Metalloporphyrin-catalyzed homogeneous oxidation in supercritical carbon dioxide

We report results from a study of the reactivity of the halogenated porphyrins tetrakis(pentafluorophenyl)porphyrinato iron(III) chloride [Fe(TFPP)Cl] and β-octabromo-tetrakis(pentafluorophenyl)porphyrinato iron(III) chloride [Fe(TFPPBr₈)Cl] with dioxygen and cyclohexene in supercritical carbon dioxide. A lower limit for the solubility of the iron porphyrins in sc CO₂ was determined. Both halogenated metalloporphyrins were active catalysts for oxidation of cyclohexene to epoxide and allylic oxidation products in sc CO₂. In 12 h at 80°C, up to 350 and 580 turnovers were observed for Fe(TFPP)Cl and Fe(TFPPBr₈)Cl, respectively.

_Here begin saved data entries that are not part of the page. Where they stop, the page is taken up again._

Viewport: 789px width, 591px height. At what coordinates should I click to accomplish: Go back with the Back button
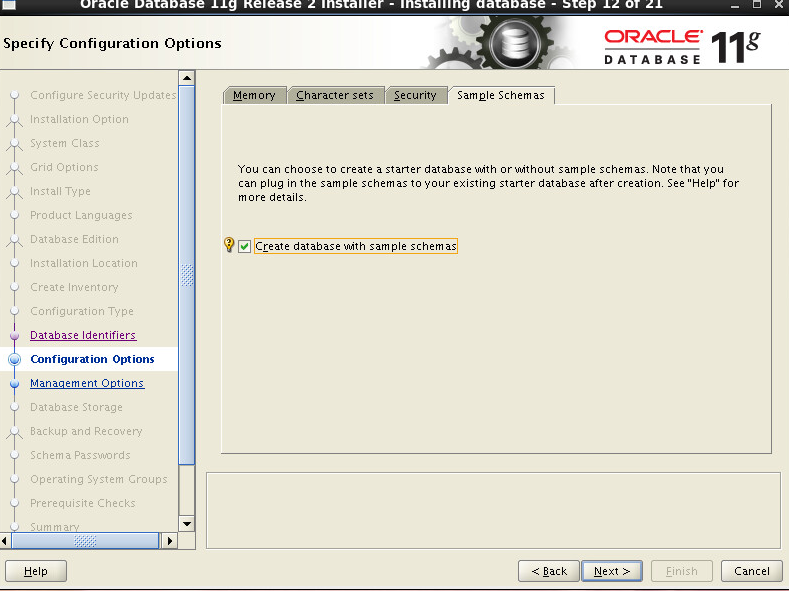pos(549,571)

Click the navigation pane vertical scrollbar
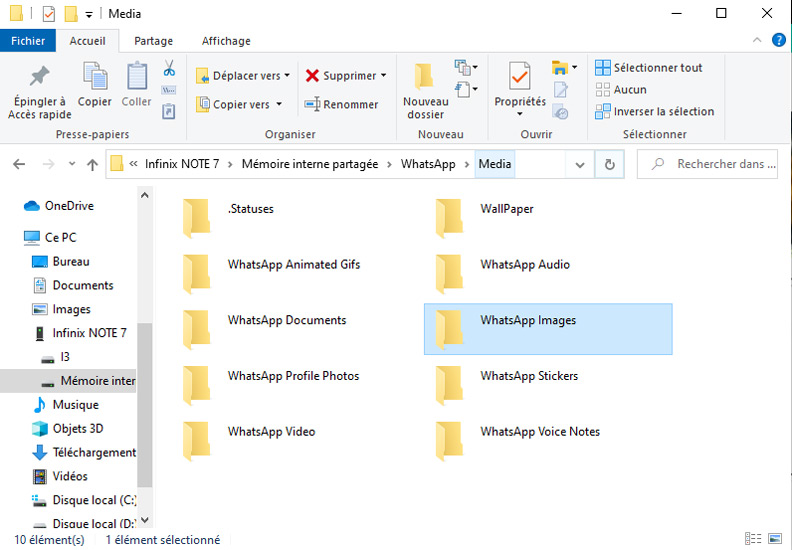coord(145,400)
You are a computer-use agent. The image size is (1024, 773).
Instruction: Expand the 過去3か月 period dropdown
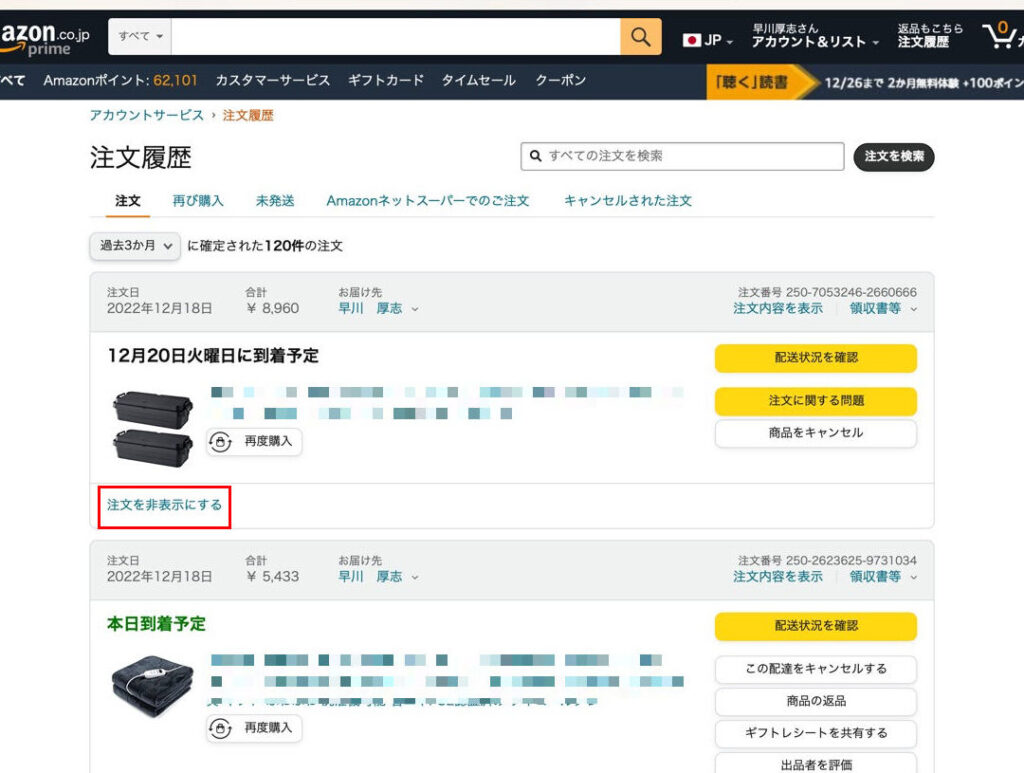coord(135,246)
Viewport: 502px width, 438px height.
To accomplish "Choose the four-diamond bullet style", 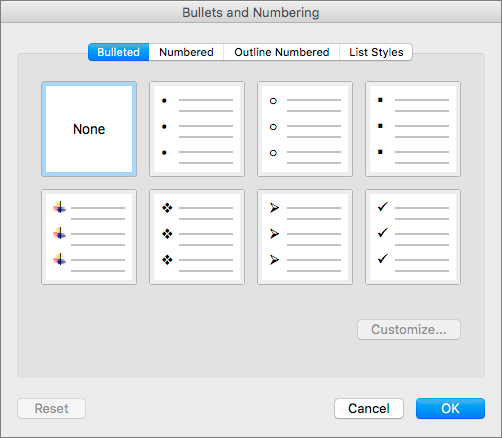I will click(197, 237).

We have also explored several organic solvent reactions at high temperature and pressure to benchmark relative activity and selectivity. Activity is higher in organic solvent, but accompanied by substantial oxidation of, or reaction with the solvent. Selectivity for epoxidation with Fe(TFPPBr₈)Cl is higher in sc CO₂ than in organic solvents, with up to 34% cyclohexene oxide produced.